Ne usciremo più uniti? Sicuramente più poveri.
“Ne usciremo più uniti”.
Quante volte abbiamo sentito queste parole, tipicamente in discorsi retorici e vuoti di significato, e quante volte hanno tentato di convincerci che questo disastro di virus, dopotutto, avrebbe “purificato” la nostra società.
Da libertario un po’ conservatore e po’ anarchico però mi sono sempre chiesto: “è un bene essere uniti? È davvero desiderabile che questa emergenza appiattisca le nostre differenze?”.
Se c’è qualcosa di cui un liberale (e libertario) non deve avere paura sono proprio le differenze e le disuguaglianze: significano libertà, ricchezza sociale e culturale, ampiezza di visione e meritocrazia, con buona pace di chi (da sinistra) ci ha raccontato che il nemico non è la povertà ma la disuguaglianza, di chi ci ha detto che non è brutto avere poco ma avere meno di altri, di chi ha alimentato l’invidia facendone il proprio manifesto politico.

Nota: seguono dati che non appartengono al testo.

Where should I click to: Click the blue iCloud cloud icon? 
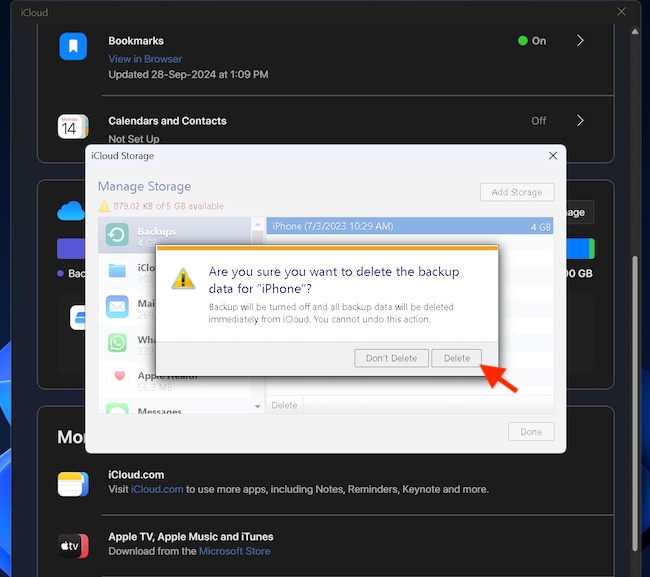click(69, 211)
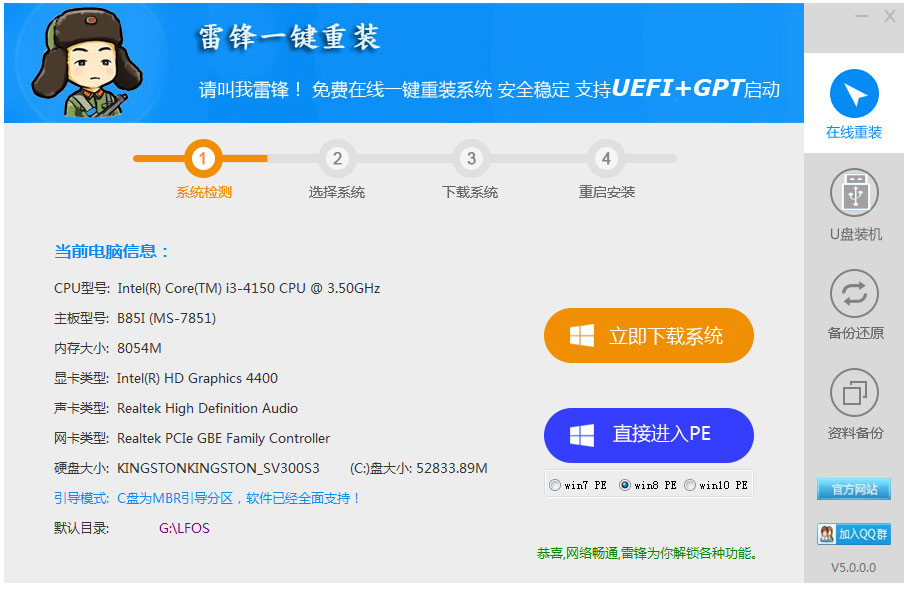Click the Lei Feng mascot avatar
Viewport: 908px width, 589px height.
pyautogui.click(x=82, y=62)
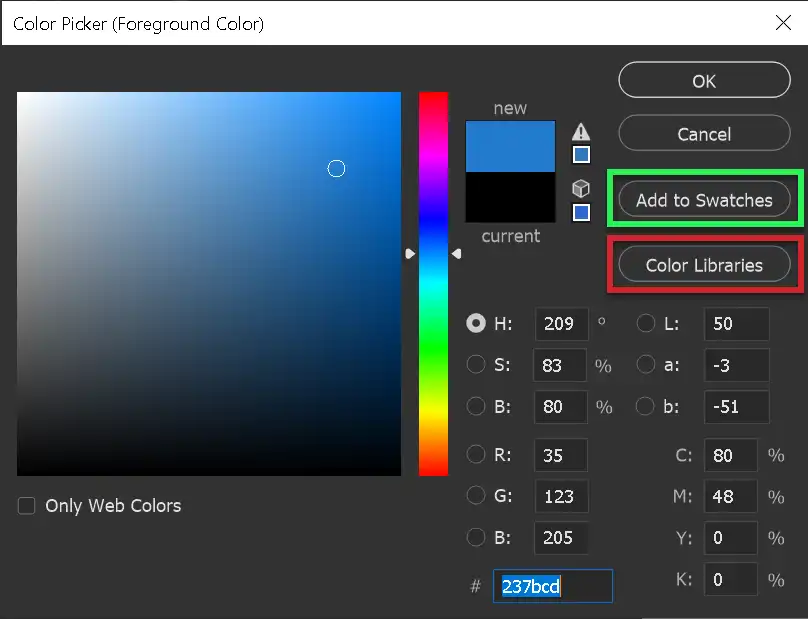Open Color Libraries
This screenshot has height=619, width=808.
[x=703, y=264]
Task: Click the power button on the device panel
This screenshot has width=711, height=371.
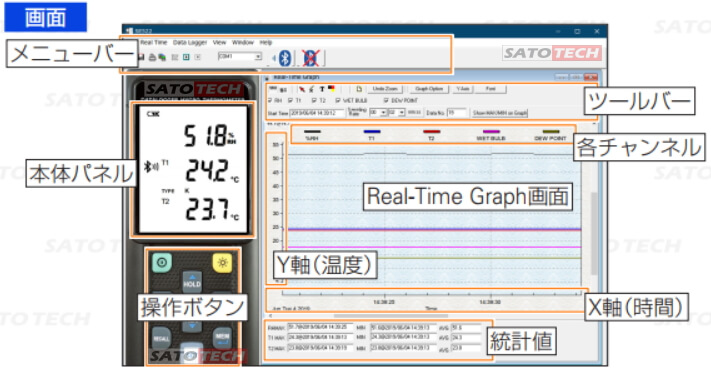Action: pyautogui.click(x=162, y=262)
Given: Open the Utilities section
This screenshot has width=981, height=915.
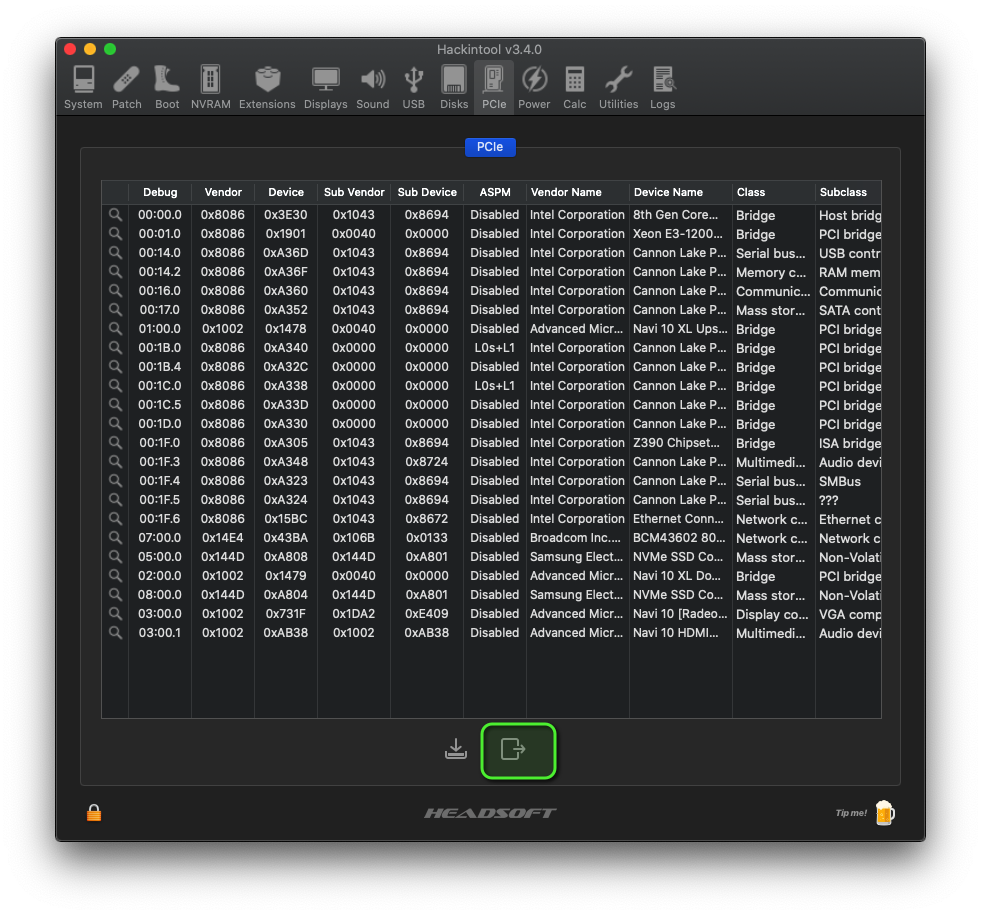Looking at the screenshot, I should point(618,87).
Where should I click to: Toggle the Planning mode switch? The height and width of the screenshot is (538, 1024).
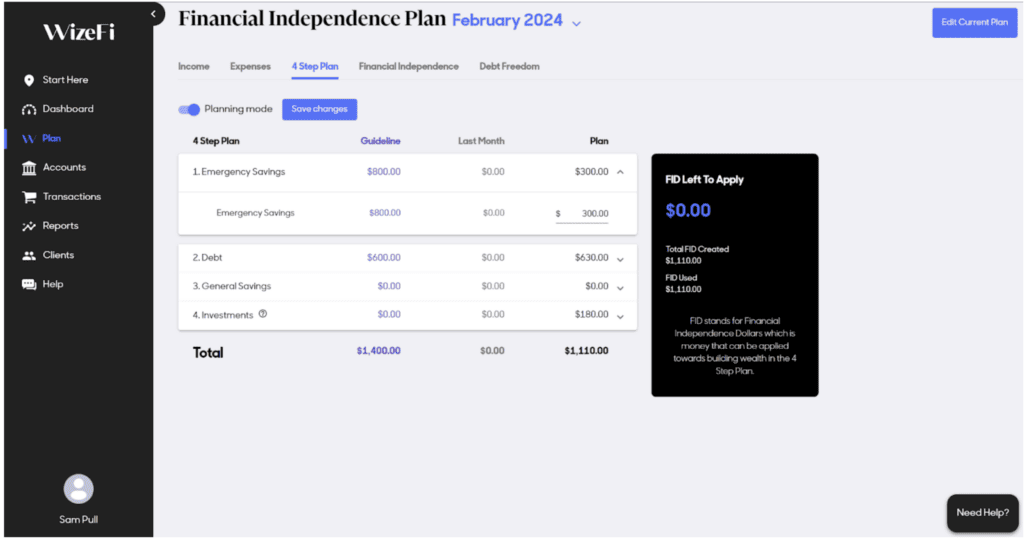tap(189, 109)
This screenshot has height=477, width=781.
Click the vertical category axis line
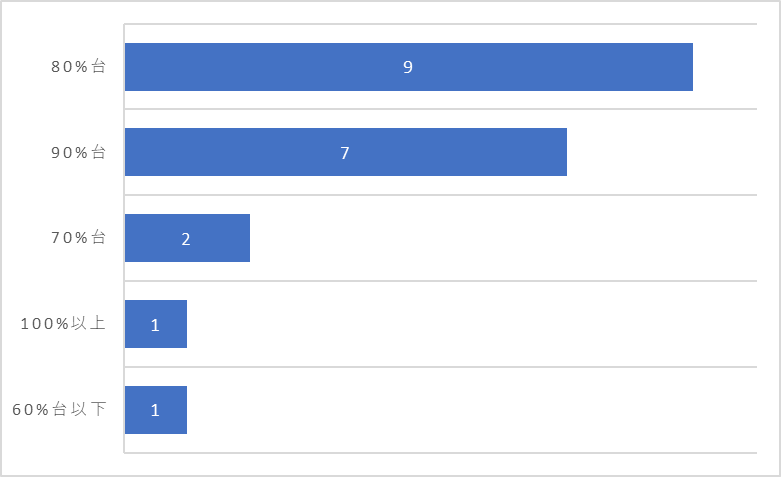[124, 238]
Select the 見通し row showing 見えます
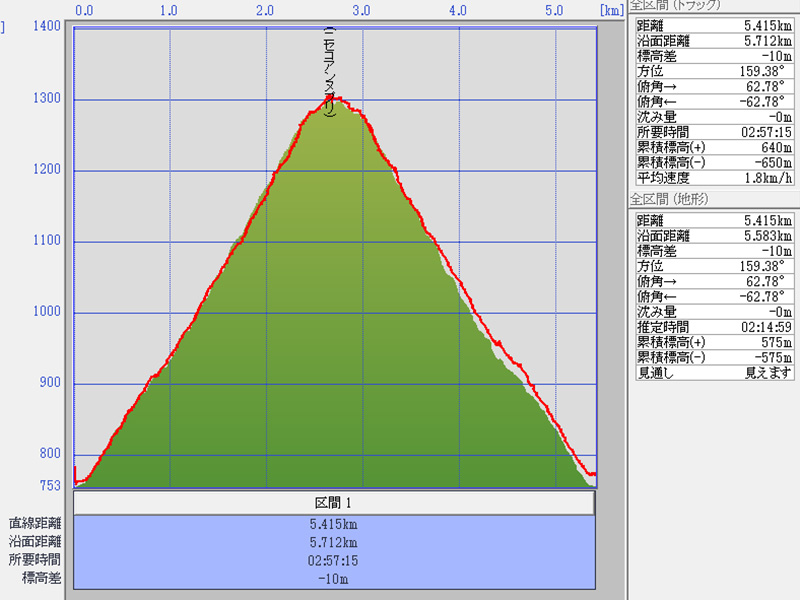Viewport: 800px width, 600px height. [714, 372]
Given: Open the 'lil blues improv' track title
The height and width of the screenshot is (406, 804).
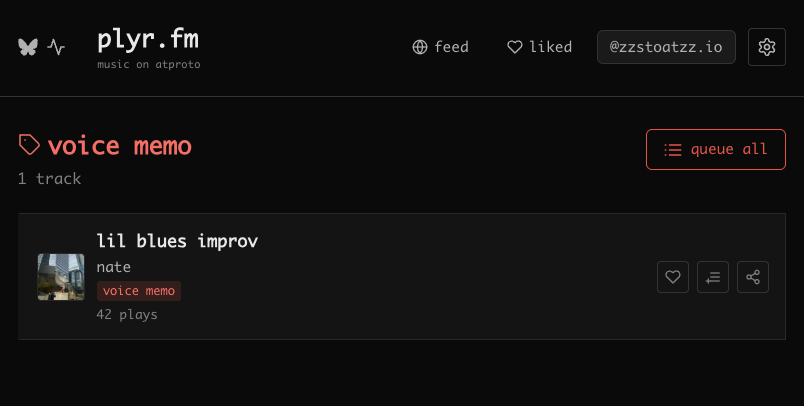Looking at the screenshot, I should tap(177, 241).
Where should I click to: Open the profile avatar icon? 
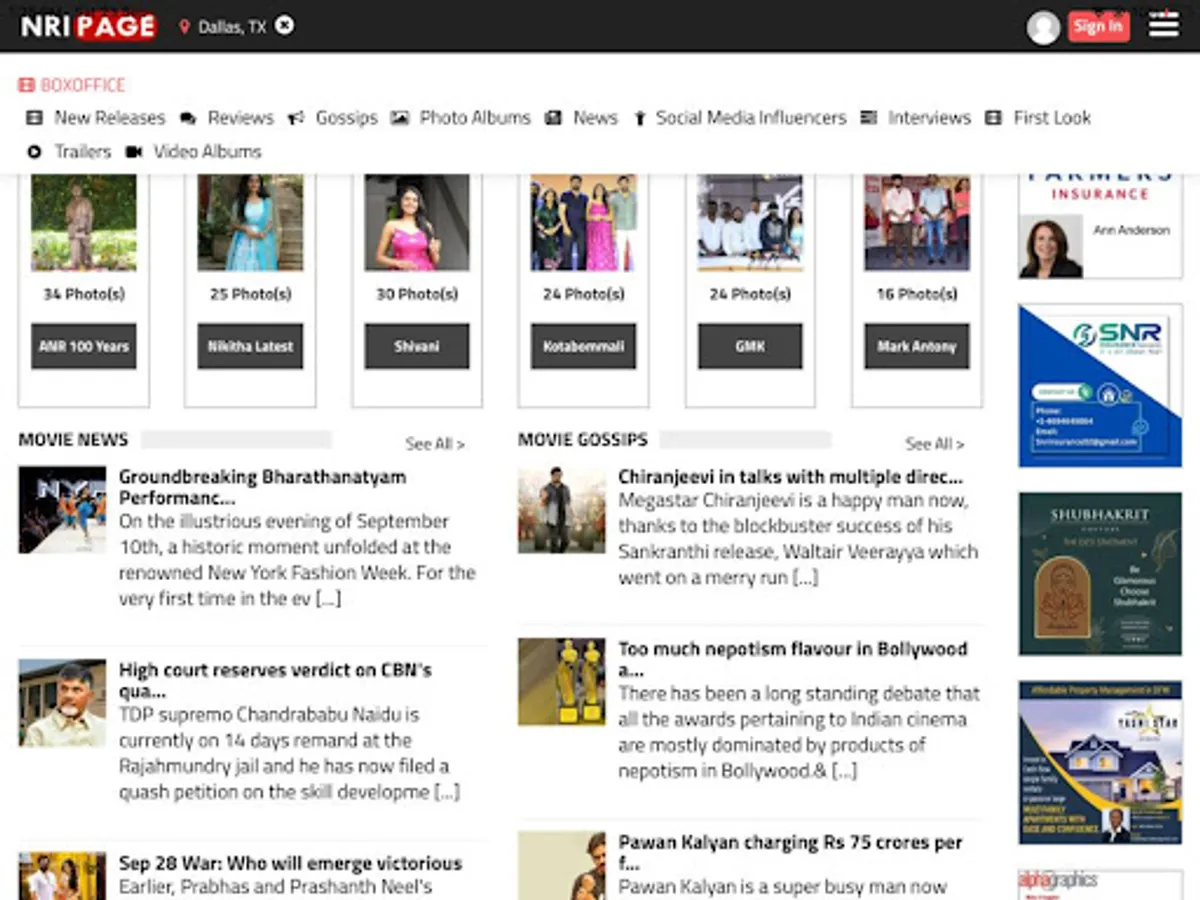1043,26
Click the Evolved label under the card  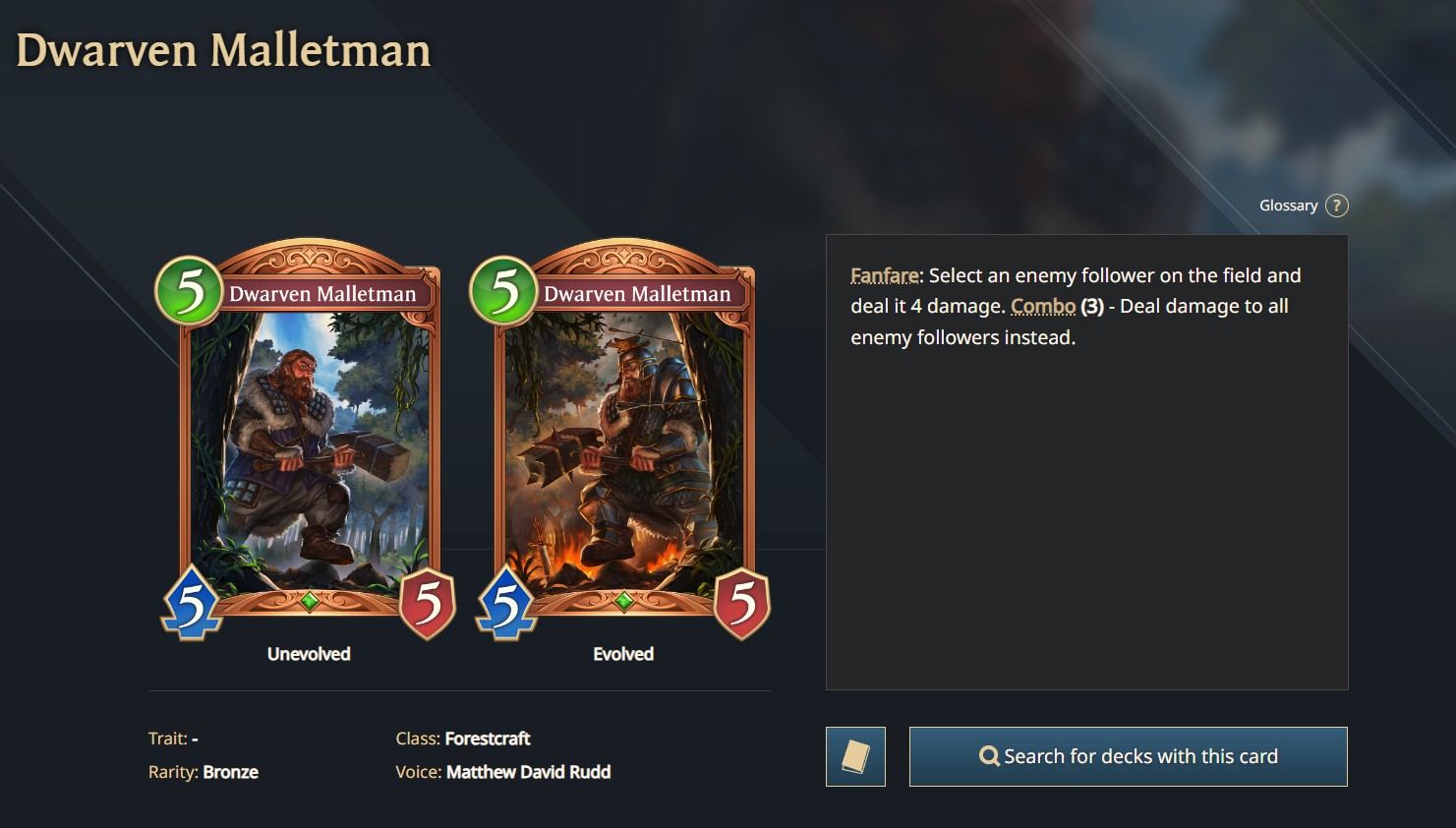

Ne usciremo davvero più “uniti”? Sicuramente, perché ne usciremo più poveri: chi non ha niente da perdere niente perderà, mentre chi ha una attività, chi deve portarsi a casa la pagnotta giorno dopo giorno, chi ha sudato e lavorato una vita per mettere da parte qualcosa rischia ogni giorno di avvicinarsi sempre più al fondo della nostra società.
Vorrei richiamare una cosa importante però: se l’operazione riesce Conte potrebbe essere veramente colui che porta a termine quel processo di unità nazionale iniziato con il Risorgimento, impoverendo il Nord e appiattendolo ai livelli del Sud una volta per tutte.
È un tentativo abbastanza subdolo, forse non perseguito direttamente ma che negli effetti potrebbe dimostrarsi stupefacente: mettere la Lombardia in zona rossa e paralizzarne la vita produttiva vuol dire bloccare il motore economico del Paese, e accanirsi sul nord e su qualsiasi forma di autonomia regionale mostra una mentalità molto lontana da quella di una democrazia liberale moderna.
L’autonomia regionale, come diceva Gianfranco Miglio, è una falsa questione: il vero cambiamento si chiamerebbe federalismo, ossia un sistema in cui sono piccole entità territoriali a scegliere di dare parte della propria sovranità allo Stato centrale, e non lo Stato centrale, come nel caso appunto dell’autonomia, a dare loro competenze. Al di là di queste finezze dell’arte politica da un punto di vista libertario è importante riconoscere l’importanza di un decentramento a tutti i livelli, perché solo rimpicciolendo lo Stato possiamo aspettarci che questo faccia passi indietro e resti in confini ben delimitati. L’operazione del governo giallorosso, che già da febbraio-marzo mette in circolo idee di accentramento della Sanità e revisione del Titolo V, è chiaramente una operazione centralista: nessuno qui difende il Titolo V riformato dalla sinistra o i modelli delle Sanità regionali, tuttavia se queste realtà piene di difetti devono essere sostituite da qualcosa è preferibile che all’orizzonte ci sia un federalismo serio a un centralismo inefficiente.
Le operazioni di chiusura da parte del governo rosso-rosso (il giallo, colore dei libertari, lasciamolo pure fuori) stanno soffocando le regioni virtuose del Paese, e invece di creare le condizioni per cui un Sud libero possa produrre e avvicinarsi ai livelli del Nord si fa l’esatto opposto: abbassare, livellare, aggiungerei quindi soffocare.
L’Italia che delle sue diversità interne dovrebbe fare tesoro lavora ossessivamente per appiattirle e dimenticarle, dimenticandosi che se nessuno lavora più per mandare avanti la baracca questa a un certo punto ci crollerà sulla testa.